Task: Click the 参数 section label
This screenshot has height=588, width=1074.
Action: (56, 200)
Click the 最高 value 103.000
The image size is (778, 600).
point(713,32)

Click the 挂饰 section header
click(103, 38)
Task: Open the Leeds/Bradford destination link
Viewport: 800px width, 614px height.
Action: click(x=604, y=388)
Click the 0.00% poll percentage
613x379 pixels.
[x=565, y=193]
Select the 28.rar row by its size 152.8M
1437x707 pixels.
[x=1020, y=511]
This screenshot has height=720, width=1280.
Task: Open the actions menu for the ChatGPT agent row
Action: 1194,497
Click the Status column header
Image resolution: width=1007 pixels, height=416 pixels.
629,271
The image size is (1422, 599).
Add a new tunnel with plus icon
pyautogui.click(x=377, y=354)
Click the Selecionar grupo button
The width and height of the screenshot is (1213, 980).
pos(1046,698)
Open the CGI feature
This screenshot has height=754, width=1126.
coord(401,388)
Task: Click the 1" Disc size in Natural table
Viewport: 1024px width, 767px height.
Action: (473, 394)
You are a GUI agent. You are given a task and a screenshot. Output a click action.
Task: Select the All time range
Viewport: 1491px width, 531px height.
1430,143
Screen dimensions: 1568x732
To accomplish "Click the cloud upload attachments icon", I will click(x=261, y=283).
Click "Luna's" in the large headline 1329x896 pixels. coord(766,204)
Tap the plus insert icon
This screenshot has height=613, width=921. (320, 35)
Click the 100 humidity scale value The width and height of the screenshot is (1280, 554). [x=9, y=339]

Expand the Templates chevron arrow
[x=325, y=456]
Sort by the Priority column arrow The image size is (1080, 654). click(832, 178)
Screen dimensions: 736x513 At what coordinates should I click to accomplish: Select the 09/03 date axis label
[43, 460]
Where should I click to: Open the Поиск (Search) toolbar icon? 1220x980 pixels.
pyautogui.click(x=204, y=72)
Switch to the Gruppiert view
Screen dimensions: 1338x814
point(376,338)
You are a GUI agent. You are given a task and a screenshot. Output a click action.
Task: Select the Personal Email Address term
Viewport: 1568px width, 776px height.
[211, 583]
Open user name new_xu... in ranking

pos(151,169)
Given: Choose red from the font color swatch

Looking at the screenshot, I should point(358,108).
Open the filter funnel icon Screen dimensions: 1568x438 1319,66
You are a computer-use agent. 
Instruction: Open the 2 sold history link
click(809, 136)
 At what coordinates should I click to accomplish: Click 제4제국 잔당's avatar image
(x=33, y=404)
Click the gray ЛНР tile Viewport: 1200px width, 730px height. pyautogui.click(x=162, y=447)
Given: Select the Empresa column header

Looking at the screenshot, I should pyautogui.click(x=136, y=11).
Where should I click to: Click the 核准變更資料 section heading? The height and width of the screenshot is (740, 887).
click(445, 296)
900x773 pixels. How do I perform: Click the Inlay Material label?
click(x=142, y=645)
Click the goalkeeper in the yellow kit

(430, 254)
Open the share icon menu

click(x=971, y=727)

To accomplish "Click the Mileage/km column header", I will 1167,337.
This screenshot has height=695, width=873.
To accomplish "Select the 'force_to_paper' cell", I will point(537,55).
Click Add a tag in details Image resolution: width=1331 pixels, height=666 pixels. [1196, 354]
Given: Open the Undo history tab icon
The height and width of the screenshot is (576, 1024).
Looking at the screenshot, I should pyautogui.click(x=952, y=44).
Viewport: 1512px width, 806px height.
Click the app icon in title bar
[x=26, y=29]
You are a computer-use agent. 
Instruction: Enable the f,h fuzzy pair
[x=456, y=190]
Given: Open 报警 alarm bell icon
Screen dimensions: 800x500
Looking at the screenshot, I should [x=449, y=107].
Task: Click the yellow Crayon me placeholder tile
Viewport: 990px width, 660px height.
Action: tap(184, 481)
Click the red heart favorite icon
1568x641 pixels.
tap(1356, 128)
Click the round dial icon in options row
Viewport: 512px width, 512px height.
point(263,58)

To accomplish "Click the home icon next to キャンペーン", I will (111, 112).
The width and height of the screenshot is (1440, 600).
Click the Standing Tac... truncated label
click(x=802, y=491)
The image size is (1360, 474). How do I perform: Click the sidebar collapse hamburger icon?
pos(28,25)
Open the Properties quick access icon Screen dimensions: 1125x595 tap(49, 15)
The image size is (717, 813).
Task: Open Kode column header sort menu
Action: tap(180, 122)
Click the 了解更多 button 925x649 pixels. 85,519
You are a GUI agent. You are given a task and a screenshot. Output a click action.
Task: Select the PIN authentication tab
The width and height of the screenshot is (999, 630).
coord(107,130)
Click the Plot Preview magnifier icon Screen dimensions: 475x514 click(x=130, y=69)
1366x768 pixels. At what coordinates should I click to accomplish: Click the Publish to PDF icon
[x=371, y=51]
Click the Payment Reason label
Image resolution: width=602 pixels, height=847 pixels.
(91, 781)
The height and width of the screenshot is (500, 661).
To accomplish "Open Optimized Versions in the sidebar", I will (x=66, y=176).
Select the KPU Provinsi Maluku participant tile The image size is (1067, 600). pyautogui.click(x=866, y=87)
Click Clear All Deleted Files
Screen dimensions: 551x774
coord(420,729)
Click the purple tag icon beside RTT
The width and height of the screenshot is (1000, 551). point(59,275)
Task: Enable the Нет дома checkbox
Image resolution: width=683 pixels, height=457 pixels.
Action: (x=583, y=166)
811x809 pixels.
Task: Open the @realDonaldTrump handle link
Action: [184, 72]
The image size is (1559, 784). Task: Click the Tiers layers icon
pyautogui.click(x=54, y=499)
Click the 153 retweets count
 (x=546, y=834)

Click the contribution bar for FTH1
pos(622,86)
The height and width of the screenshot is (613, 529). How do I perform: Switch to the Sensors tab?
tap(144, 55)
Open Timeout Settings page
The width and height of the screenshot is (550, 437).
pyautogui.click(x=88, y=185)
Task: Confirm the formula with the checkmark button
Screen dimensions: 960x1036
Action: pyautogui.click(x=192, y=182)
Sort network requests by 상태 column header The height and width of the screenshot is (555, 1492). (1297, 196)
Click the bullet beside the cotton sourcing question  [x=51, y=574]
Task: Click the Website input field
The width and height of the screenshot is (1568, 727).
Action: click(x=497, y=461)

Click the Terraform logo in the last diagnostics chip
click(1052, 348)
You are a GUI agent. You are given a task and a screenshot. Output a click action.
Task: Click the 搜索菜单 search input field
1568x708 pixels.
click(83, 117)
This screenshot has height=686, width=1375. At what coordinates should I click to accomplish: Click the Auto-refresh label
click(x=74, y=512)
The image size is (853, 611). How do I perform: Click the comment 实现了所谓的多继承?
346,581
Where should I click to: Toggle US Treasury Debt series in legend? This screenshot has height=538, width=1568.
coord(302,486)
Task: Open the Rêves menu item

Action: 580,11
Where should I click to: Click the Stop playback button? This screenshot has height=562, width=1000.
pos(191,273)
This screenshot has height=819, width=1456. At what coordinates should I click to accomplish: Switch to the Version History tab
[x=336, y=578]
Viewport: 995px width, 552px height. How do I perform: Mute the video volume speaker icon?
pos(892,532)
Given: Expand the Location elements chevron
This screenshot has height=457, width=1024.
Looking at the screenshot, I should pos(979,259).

□ □ □

Nothing in the records may be left out; copy them all exactly.

*Response area*:
Task: Click the 参数 section label
This screenshot has height=588, width=1074.
Action: (56, 200)
Click the 最高 value 103.000
The image size is (778, 600).
point(713,32)

Click the 挂饰 section header
click(103, 38)
Task: Open the Leeds/Bradford destination link
Viewport: 800px width, 614px height.
Action: click(x=604, y=388)
Click the 0.00% poll percentage
613x379 pixels.
[x=565, y=193]
Select the 28.rar row by its size 152.8M
1437x707 pixels.
[x=1020, y=511]
This screenshot has height=720, width=1280.
Task: Open the actions menu for the ChatGPT agent row
Action: 1194,497
Click the Status column header
Image resolution: width=1007 pixels, height=416 pixels.
629,271
The image size is (1422, 599).
Add a new tunnel with plus icon
pyautogui.click(x=377, y=354)
Click the Selecionar grupo button
The width and height of the screenshot is (1213, 980).
pos(1046,698)
Open the CGI feature
This screenshot has height=754, width=1126.
coord(401,388)
Task: Click the 1" Disc size in Natural table
Viewport: 1024px width, 767px height.
Action: (473, 394)
You are a GUI agent. You are given a task and a screenshot. Output a click action.
Task: Select the All time range
Viewport: 1491px width, 531px height.
1430,143
Screen dimensions: 1568x732
To accomplish "Click the cloud upload attachments icon", I will click(x=261, y=283).
Click "Luna's" in the large headline 1329x896 pixels. coord(766,204)
Tap the plus insert icon
This screenshot has height=613, width=921. (320, 35)
Click the 100 humidity scale value The width and height of the screenshot is (1280, 554). [x=9, y=339]

Expand the Templates chevron arrow
[x=325, y=456]
Sort by the Priority column arrow The image size is (1080, 654). click(832, 178)
Screen dimensions: 736x513 At what coordinates should I click to accomplish: Select the 09/03 date axis label
[43, 460]
Where should I click to: Open the Поиск (Search) toolbar icon? 1220x980 pixels.
pyautogui.click(x=204, y=72)
Switch to the Gruppiert view
Screen dimensions: 1338x814
point(376,338)
You are a GUI agent. You are given a task and a screenshot. Output a click action.
Task: Select the Personal Email Address term
Viewport: 1568px width, 776px height.
[211, 583]
Open user name new_xu... in ranking

pos(151,169)
Given: Choose red from the font color swatch

Looking at the screenshot, I should point(358,108).
Open the filter funnel icon Screen dimensions: 1568x438 1319,66
You are a computer-use agent. 
Instruction: Open the 2 sold history link
click(809, 136)
 At what coordinates should I click to accomplish: Click 제4제국 잔당's avatar image
(x=33, y=404)
Click the gray ЛНР tile Viewport: 1200px width, 730px height. pyautogui.click(x=162, y=447)
Given: Select the Empresa column header

Looking at the screenshot, I should pyautogui.click(x=136, y=11).
Where should I click to: Click the 核准變更資料 section heading? The height and width of the screenshot is (740, 887).
click(445, 296)
900x773 pixels. How do I perform: Click the Inlay Material label?
click(x=142, y=645)
Click the goalkeeper in the yellow kit

(430, 254)
Open the share icon menu

click(x=971, y=727)

To accomplish "Click the Mileage/km column header", I will 1167,337.
This screenshot has height=695, width=873.
To accomplish "Select the 'force_to_paper' cell", I will point(537,55).
Click Add a tag in details Image resolution: width=1331 pixels, height=666 pixels. [1196, 354]
Given: Open the Undo history tab icon
The height and width of the screenshot is (576, 1024).
Looking at the screenshot, I should pyautogui.click(x=952, y=44).
Viewport: 1512px width, 806px height.
Click the app icon in title bar
[x=26, y=29]
You are a computer-use agent. 
Instruction: Enable the f,h fuzzy pair
[x=456, y=190]
Given: Open 报警 alarm bell icon
Screen dimensions: 800x500
Looking at the screenshot, I should [x=449, y=107].
Task: Click the yellow Crayon me placeholder tile
Viewport: 990px width, 660px height.
Action: tap(184, 481)
Click the red heart favorite icon
1568x641 pixels.
tap(1356, 128)
Click the round dial icon in options row
Viewport: 512px width, 512px height.
point(263,58)

To accomplish "Click the home icon next to キャンペーン", I will (111, 112).
The width and height of the screenshot is (1440, 600).
Click the Standing Tac... truncated label
click(x=802, y=491)
The image size is (1360, 474). How do I perform: Click the sidebar collapse hamburger icon?
pos(28,25)
Open the Properties quick access icon Screen dimensions: 1125x595 tap(49, 15)
The image size is (717, 813).
Task: Open Kode column header sort menu
Action: tap(180, 122)
Click the 了解更多 button 925x649 pixels. 85,519
You are a GUI agent. You are given a task and a screenshot. Output a click action.
Task: Select the PIN authentication tab
The width and height of the screenshot is (999, 630).
coord(107,130)
Click the Plot Preview magnifier icon Screen dimensions: 475x514 click(x=130, y=69)
1366x768 pixels. At what coordinates should I click to accomplish: Click the Publish to PDF icon
[x=371, y=51]
Click the Payment Reason label
Image resolution: width=602 pixels, height=847 pixels.
(91, 781)
The height and width of the screenshot is (500, 661).
To accomplish "Open Optimized Versions in the sidebar", I will (x=66, y=176).
Select the KPU Provinsi Maluku participant tile The image size is (1067, 600). pyautogui.click(x=866, y=87)
Click Clear All Deleted Files
Screen dimensions: 551x774
coord(420,729)
Click the purple tag icon beside RTT
The width and height of the screenshot is (1000, 551). point(59,275)
Task: Enable the Нет дома checkbox
Image resolution: width=683 pixels, height=457 pixels.
Action: (x=583, y=166)
811x809 pixels.
Task: Open the @realDonaldTrump handle link
Action: [184, 72]
The image size is (1559, 784). Task: Click the Tiers layers icon
pyautogui.click(x=54, y=499)
Click the 153 retweets count
 (x=546, y=834)

Click the contribution bar for FTH1
pos(622,86)
The height and width of the screenshot is (613, 529). How do I perform: Switch to the Sensors tab?
tap(144, 55)
Open Timeout Settings page
The width and height of the screenshot is (550, 437).
pyautogui.click(x=88, y=185)
Task: Confirm the formula with the checkmark button
Screen dimensions: 960x1036
Action: pyautogui.click(x=192, y=182)
Sort network requests by 상태 column header The height and width of the screenshot is (555, 1492). (1297, 196)
Click the bullet beside the cotton sourcing question  [x=51, y=574]
Task: Click the Website input field
The width and height of the screenshot is (1568, 727).
Action: click(x=497, y=461)

Click the Terraform logo in the last diagnostics chip
click(1052, 348)
You are a GUI agent. You are given a task and a screenshot. Output a click action.
Task: Click the 搜索菜单 search input field
1568x708 pixels.
click(83, 117)
This screenshot has height=686, width=1375. At what coordinates should I click to accomplish: Click the Auto-refresh label
click(x=74, y=512)
The image size is (853, 611). How do I perform: Click the comment 实现了所谓的多继承?
346,581
Where should I click to: Toggle US Treasury Debt series in legend? This screenshot has height=538, width=1568.
coord(302,486)
Task: Open the Rêves menu item

Action: 580,11
Where should I click to: Click the Stop playback button? This screenshot has height=562, width=1000.
pos(191,273)
This screenshot has height=819, width=1456. At what coordinates should I click to accomplish: Switch to the Version History tab
[x=336, y=578]
Viewport: 995px width, 552px height. How do I perform: Mute the video volume speaker icon?
pos(892,532)
Given: Expand the Location elements chevron
This screenshot has height=457, width=1024.
Looking at the screenshot, I should pos(979,259).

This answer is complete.